Partie succombante, Monsieur [V] [L] sera tenu aux entiers dépens de l’instance.
* Sur les frais irrépétibles
Conformément à l’article 700 du code de procédure civile : " Le juge condamne la partie tenue aux dépens ou qui perd son procès à payer : 1° A l’autre partie la somme qu’il détermine, au titre des frais exposés et non compris dans les dépens (…).
Dans tous les cas, le juge tient compte de l’équité ou de la situation économique de la partie condamnée. Il peut, même d’office, pour des raisons tirées des mêmes considérations, dire qu’il n’y a pas lieu à ces condamnations (…). "

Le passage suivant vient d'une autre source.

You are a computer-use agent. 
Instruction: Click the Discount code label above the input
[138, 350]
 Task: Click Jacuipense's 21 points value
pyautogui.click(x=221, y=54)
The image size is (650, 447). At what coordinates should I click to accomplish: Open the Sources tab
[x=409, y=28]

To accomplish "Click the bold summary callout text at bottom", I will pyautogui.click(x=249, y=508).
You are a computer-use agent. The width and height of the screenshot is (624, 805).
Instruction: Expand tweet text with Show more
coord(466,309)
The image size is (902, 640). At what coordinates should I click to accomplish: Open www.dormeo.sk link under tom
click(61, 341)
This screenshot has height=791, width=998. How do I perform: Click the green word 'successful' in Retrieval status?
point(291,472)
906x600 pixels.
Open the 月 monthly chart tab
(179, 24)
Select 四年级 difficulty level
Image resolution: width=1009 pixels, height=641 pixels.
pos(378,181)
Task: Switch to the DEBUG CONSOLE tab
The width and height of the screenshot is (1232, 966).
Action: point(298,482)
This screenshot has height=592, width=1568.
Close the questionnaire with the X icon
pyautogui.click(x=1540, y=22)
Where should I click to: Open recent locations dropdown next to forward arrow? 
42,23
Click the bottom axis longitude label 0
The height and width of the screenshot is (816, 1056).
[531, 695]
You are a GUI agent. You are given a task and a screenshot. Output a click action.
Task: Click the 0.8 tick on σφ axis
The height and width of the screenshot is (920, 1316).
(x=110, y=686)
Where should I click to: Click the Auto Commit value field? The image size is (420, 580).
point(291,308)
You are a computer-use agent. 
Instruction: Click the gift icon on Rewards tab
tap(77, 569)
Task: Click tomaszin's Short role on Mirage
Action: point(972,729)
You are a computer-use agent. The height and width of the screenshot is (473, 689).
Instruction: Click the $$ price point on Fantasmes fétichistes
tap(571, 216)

L’équité commande de condamner Monsieur [V] [L] à payer la somme de 2.000 euros à la SARL VUDENHAUT IMMO qui a été contrainte d’exposer des frais irrépétibles non compris dans les dépens de l’instance afin de faire valoir ses droits en justice.
PAR CES MOTIFS,
Nous, M. Robin PLANES, premier vice président adjoint du tribunal judiciaire de Toulouse, statuant en qualité de juge des référés, publiquement, par mise à disposition au greffe, par ordonnance contradictoire et en premier ressort,
AU PRINCIPAL, RENVOYONS les parties à se pourvoir ainsi qu’elles aviseront, mais d’ores et déjà et vu l’urgence :
CONDAMNONS Monsieur [V] [L] à verser à la SARL VUDENHAUT IMMO la somme provisionnelle de 75.000 euros, (SOIXANTE QUINZE MILLE EUROS), au titre de l’indemnisation forfaitaire prévue en application de la clause de non-concurrence licite prévue au contrat d’agent commercial signé le 14 janvier 2022 ;
DISONS que cette somme sera majorée des intérêts au taux légal à compter de la présente ordonnance et jusqu’à complet paiement ;
ORDONNONS à Monsieur [V] [L] de cesser immédiatement toute activité commerciale en lien avec l’immobilier d’entreprise contrevenant avec son obligation de non-concurrence sur le secteur Sud-Ouest de [Localité 6] défini à l’annexe n°1 et ce jusqu’au 04 septembre 2025 inclus, conformément au contrat d’agent commercial signé le 14 janvier 2022 ;
DISONS que faute pour Monsieur [V] [L] de respecter cette injonction judiciaire dans les 48 heures de la signification de la présente ordonnance, il sera redevable à compter de la 49ème heure et jusqu’au 04 septembre 2025 inclus, d’une astreinte provisoire d’un montant de 500 euros (CINQ CENTS EUROS) au profit de la SARL VUDENHAUT IMMO, par infraction constatée et dont la preuve certaine devra être rapportée par cette dernière,
DISONS que le juge de l’exécution serait compétent pour liquider le montant des astreintes provisoires, ou pour en prononcer de nouvelles ;
DEBOUTONS la SARL VUDENHAUT IMMO de ses autres ou surplus de prétentions indemnitaires ;
DEBOUTONS Monsieur [V] [L] de ses autres ou surplus de prétentions reconventionnelles ;
CONDAMNONS Monsieur [V] [L] à verser à la SARL VUDENHAUT IMMO la somme de 2.000 euros (DEUX MILLE EUROS) au titre des dispositions de l’article 700 du code de procédure civile ;
CONDAMNONS Monsieur [V] [L] aux entiers dépens de l’instance.
Ainsi jugé et mis à disposition le 26 novembre 2024.